◆ **Task objective**:
The records below are to be set down again exactly, with the pictures left out.

◆ **Excerpted data**:
◆ ◆ ◆ ◆

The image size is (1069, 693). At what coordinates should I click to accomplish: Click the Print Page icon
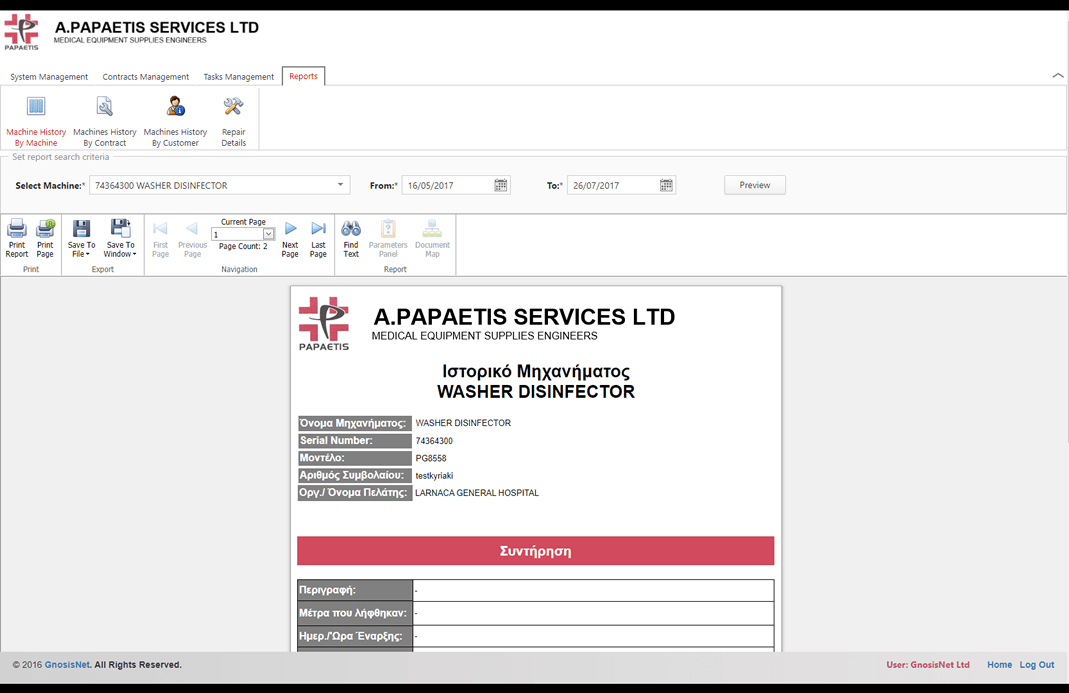(45, 238)
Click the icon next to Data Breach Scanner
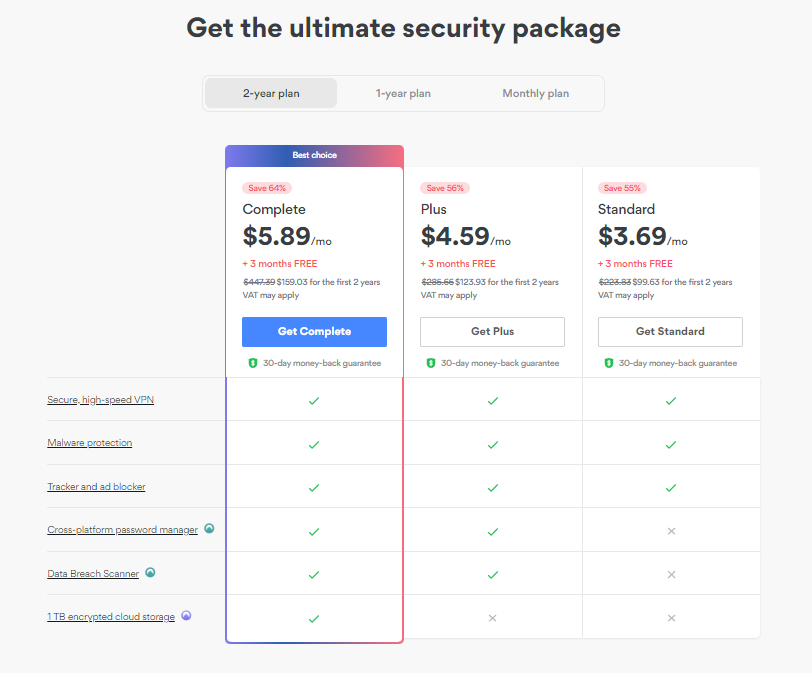This screenshot has height=673, width=812. (x=150, y=573)
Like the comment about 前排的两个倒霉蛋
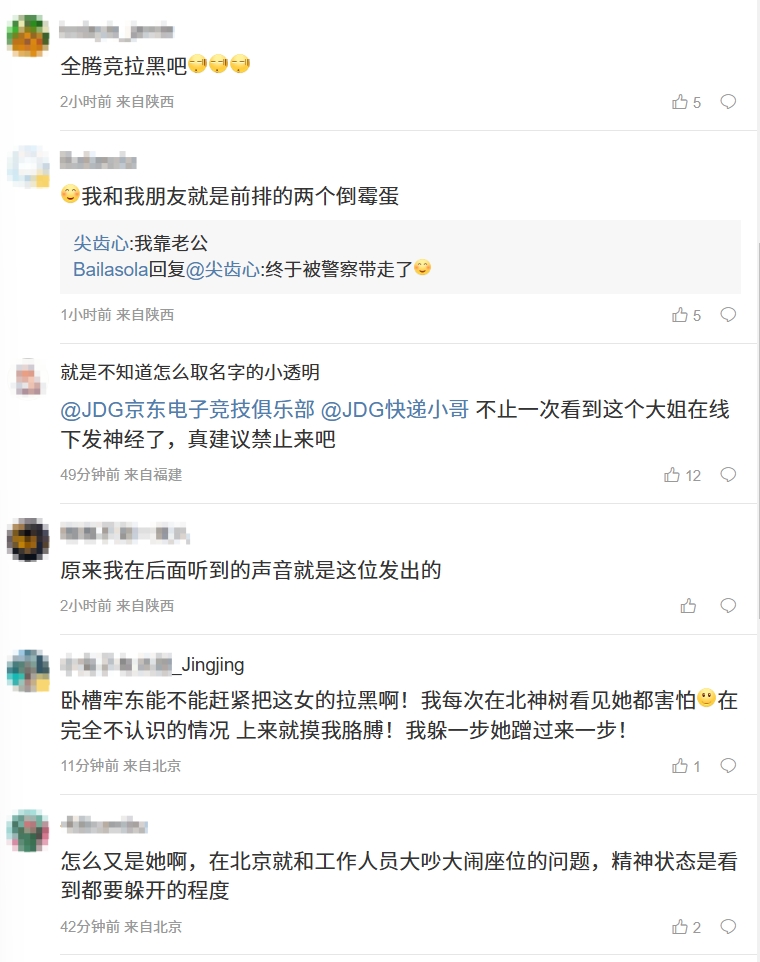Screen dimensions: 760x962 pyautogui.click(x=680, y=315)
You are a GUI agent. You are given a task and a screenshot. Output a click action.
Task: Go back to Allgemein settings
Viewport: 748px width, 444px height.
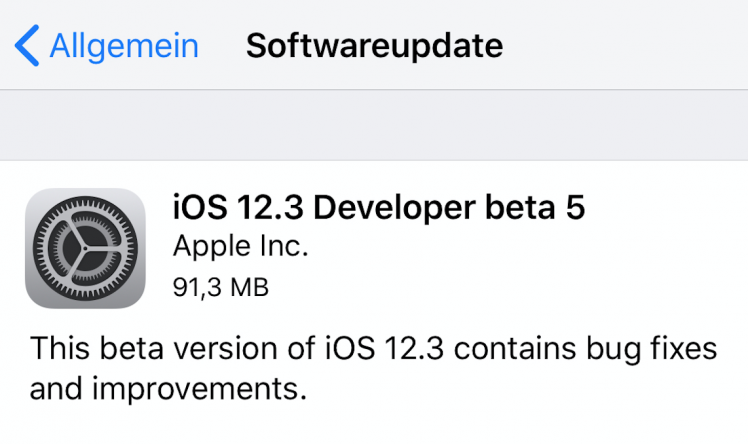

◆ ◆ ◆ ◆

◆ **Task result**:
The image size is (1069, 693). At what coordinates should I click to accomplish: Click the Print Page icon
(45, 238)
Click the icon next to Data Breach Scanner
This screenshot has height=673, width=812. (x=150, y=573)
Like the comment about 前排的两个倒霉蛋
Screen dimensions: 760x962 pyautogui.click(x=680, y=315)
You are a GUI agent. You are given a task and a screenshot. Output a click action.
Task: Go back to Allgemein settings
Viewport: 748px width, 444px height.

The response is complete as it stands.